Video: Asteroid probe returns to Earth

msnbc.com staff and news service reports
updated 6/13/2010 11:08:30 PM ET 2010-06-14T03:08:30

A fiery burst of light over the Australian Outback late Sunday marked the return of a Japanese space probe, potentially carrying samples from an asteroid that could offer insights into the creation and makeup of the solar system.

It was the first time that a spacecraft successfully landed on an asteroid and returned to Earth.

After traveling 4 billion miles (6 billion kilometers) in seven years, the Hayabusa explorer incinerated on re-entry after jettisoning a capsule expected to contain the first asteroid dust ever collected.

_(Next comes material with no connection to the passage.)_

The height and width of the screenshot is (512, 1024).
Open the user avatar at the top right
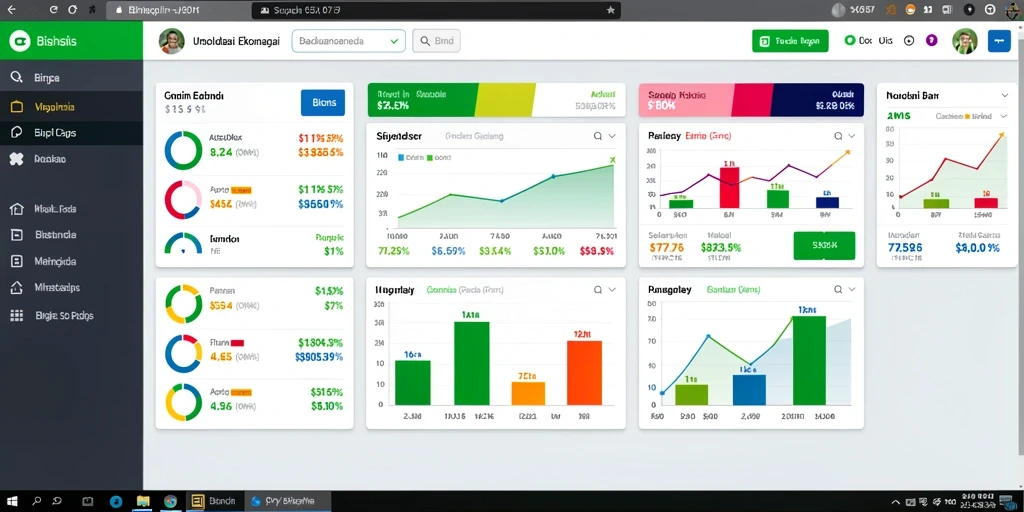pyautogui.click(x=965, y=41)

"We just had a spectacular display out over the outback skies of South Australia," The Associated Press quoted Trevor Ireland, the only Australian scientist on the Hayabusa team, as saying. "We could see the little sample return capsule separate from the main ship and lead its way in, and (we) just had this magnificent display of the breakup of Hayabusa."

An Australian defense official told Reuters the display "was like a shooting star with a starburst behind it. It was fantastic."

The capsule parachuted to Earth within the Woomera Prohibited Area, a remote military zone 300 miles (485 kilometers) northwest of the South Australian state capital of Adelaide.

The Japan Aerospace Exploration Agency said it had confirmed the position of the fallen capsule, and recovery would take place on Monday. The capsule will be sealed in an airtight vessel and taken to Japan for study.

Hayabusa, the $200 million project launched by the Japanese space agency in 2003, landed on the asteroid Itokawa in 2005 and is believed to have collected samples of material from the surface that may shed light on the solar system's origin and evolution.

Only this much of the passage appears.